Après un parcours de chercheuse en microbiologie et génétique microbienne, Marie Deghorain travaille depuis quelques années pour aptaskil à Seneffe. Ce centre de compétence, spécialisé dans les métiers de la production du secteur de la chimie, de la biopharmacie et des biotechnologies, répond aux besoins des entreprises en termes de compétence des travailleurs. Il prépare aussi l’avenir en formant de nouveaux talents. Les publics cibles ? Les entreprises, les chercheurs d’emploi et l’enseignement.  

Une grande variété de profils

 « Mon job chez aptaskil est très motivant : il consiste à informer jeunes et moins jeunes aux possibilités de métiers passionnants qu’offrent les filières STEM (Science, Technology, Engineering and Mathematics). » L’objectif est, en particulier, de démystifier les métiers scientifiques et techniques de l’industrie et de donner envie aux jeunes générations – garçons et filles – de se lancer dans ces filières. « Souvent, quand on parle des métiers scientifiques, on pense chercheurs ou ingénieurs. Or, il y a une multitude de métiers différents accessibles à une grande variété de profils. Que vous ayez un CESS technique ou une thèse de doctorat, il y a un job pour vous », insiste Marie Deghorain.

Des métiers très concrets

 Le centre de compétence met toute son énergie dans des projets qui permettent aux jeunes de découvrir, de tester, ou de rencontrer leur métier de demain. Des élèves de primaire et de secondaire vont, par exemple, visiter le centre où ils découvrent des environnements de travail similaires à ceux que l’on retrouve dans les industries. « Les métiers deviennent alors très concrets. On développe également des activités avec des partenaires de la vulgarisation scientifique – dont Scienceinfuse à l’UCLouvain – au cours desquelles les enfants découvrent l’expérimentation et la démarche scientifique. De façon ludique et simple, ils apprennent alors des notions de chimie, parfois très complexes. On leur montre que les sciences font partie de notre quotidien, ce qui rend les choses beaucoup plus accessibles. Et cela marche. » apstakil met aussi en relation les jeunes avec des professionnels de terrain lors de conférences dans les écoles secondaires, lors de séances d’information ou de la participation à des salons d’orientation.

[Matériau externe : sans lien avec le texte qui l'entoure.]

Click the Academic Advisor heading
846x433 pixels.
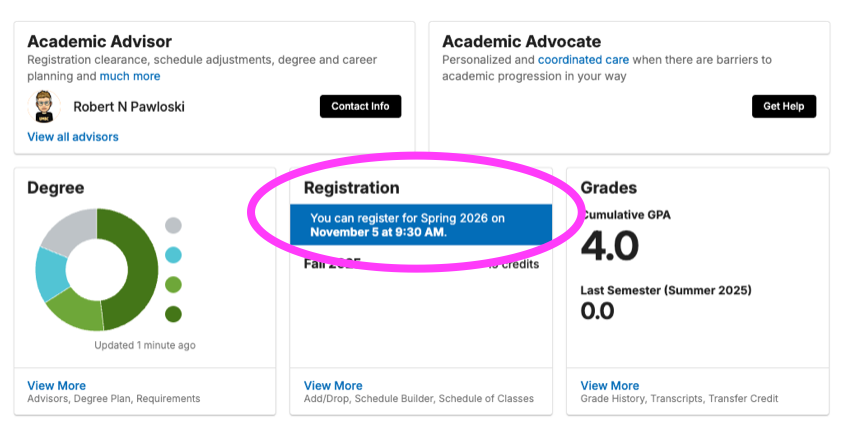100,42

Des rencontres intergénérationnelles

Avec les contraintes liées à la crise sanitaire, l’équipe a développé un projet de rencontres à distance entre jeunes et professionnels issus du secteur de la chimie, du biopharma et des biotechs. Ce salon de STEMdating, ‘Un job pour changer le monde ?’, a permis, l’an dernier une septantaine de rencontres intergénérationnelles pendant lesquelles les jeunes ont pu échanger, poser leurs questions, prendre des contacts pour leur avenir professionnel. 

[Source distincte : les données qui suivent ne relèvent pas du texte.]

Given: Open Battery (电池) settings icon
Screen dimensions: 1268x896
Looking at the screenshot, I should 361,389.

« Face à quelqu’un qui me dit ‘les sciences, ce n’est vraiment pas pour moi’, je lui demanderai ce qu’il sait des sciences et dans quoi il se projette. Je devrai sans doute compléter sa vision et l’informer sur les possibilités qui s’offrent à lui. On doit être attentif à casser les préjugés non seulement sur les métiers mais aussi sur les genres. Il n’y a pas assez de filles qui se lancent dans les filières scientifiques, or elles peuvent apporter une autre vision et une autre dynamique au sein du milieu professionnel. Il faut les encourager », insiste Marie Deghorain.